• _Task brief_
Copy out the post on bird flu in Myanmar below word for word, from its date line to its last sentence.

• _Provided text_
-----

Monday, April 10, 2006

The genie in Myanmar, too

Disease likes secrecy, repression, war and poverty. Myanmar (neƩ Burma) has them all. Including bird flu.

For months public health officials worried the disease was present in the closed society ruled by military dictatorship for almost half a century. Then on March 13 authorities there admitted they had an outbreak of H5N1 in poultry, but said it was limited to two flocks. Now it is revealed it was more extensive than admitted and is spreading faster than expected. The UN now believes there are more than 100 outbreaks in poultry flocks (Reuters). No human cases have been reported, but few are confident they would be detected if they existed. Egypt now has almost a dozen confirmed cases in people and the virus is in birds in many places in sub-Sharan Africa, where poverty, lack of resources and political chaos make ideal breeding grounds for disease. While not yet in North or South America, the thought that this virus can be be kept out is wishful thinking. Good biosecurity measures are helpful in commercial poultry flocks but probably won't stop the virus from finding a comfortable niche in almost any country. And the further thought it can be contained in birds is may be a false hope. It would surely be foolish to act on that hope and fail to take steps to prepare.

It should be obvious the genie is out of the bottle. What it is going to do now, we don't know. But every community should be thinking about it.

-----

• _Data_
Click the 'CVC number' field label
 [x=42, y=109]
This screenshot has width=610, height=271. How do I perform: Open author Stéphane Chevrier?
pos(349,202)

-----

• _Response below_
Monday, April 10, 2006

The genie in Myanmar, too

Disease likes secrecy, repression, war and poverty. Myanmar (neƩ Burma) has them all. Including bird flu.

For months public health officials worried the disease was present in the closed society ruled by military dictatorship for almost half a century. Then on March 13 authorities there admitted they had an outbreak of H5N1 in poultry, but said it was limited to two flocks. Now it is revealed it was more extensive than admitted and is spreading faster than expected. The UN now believes there are more than 100 outbreaks in poultry flocks (Reuters). No human cases have been reported, but few are confident they would be detected if they existed. Egypt now has almost a dozen confirmed cases in people and the virus is in birds in many places in sub-Sharan Africa, where poverty, lack of resources and political chaos make ideal breeding grounds for disease. While not yet in North or South America, the thought that this virus can be be kept out is wishful thinking. Good biosecurity measures are helpful in commercial poultry flocks but probably won't stop the virus from finding a comfortable niche in almost any country. And the further thought it can be contained in birds is may be a false hope. It would surely be foolish to act on that hope and fail to take steps to prepare.

It should be obvious the genie is out of the bottle. What it is going to do now, we don't know. But every community should be thinking about it.